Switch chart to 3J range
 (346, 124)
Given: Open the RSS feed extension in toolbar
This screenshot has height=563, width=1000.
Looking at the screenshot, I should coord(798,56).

### REQUIRED WORK
Pull out every line of the items above that contains the string "screenshot", matching case exactly.

### SOLUTION FOR THIS TASK
This screenshot has height=563, width=1000.
Looking at the screenshot, I should coord(798,56).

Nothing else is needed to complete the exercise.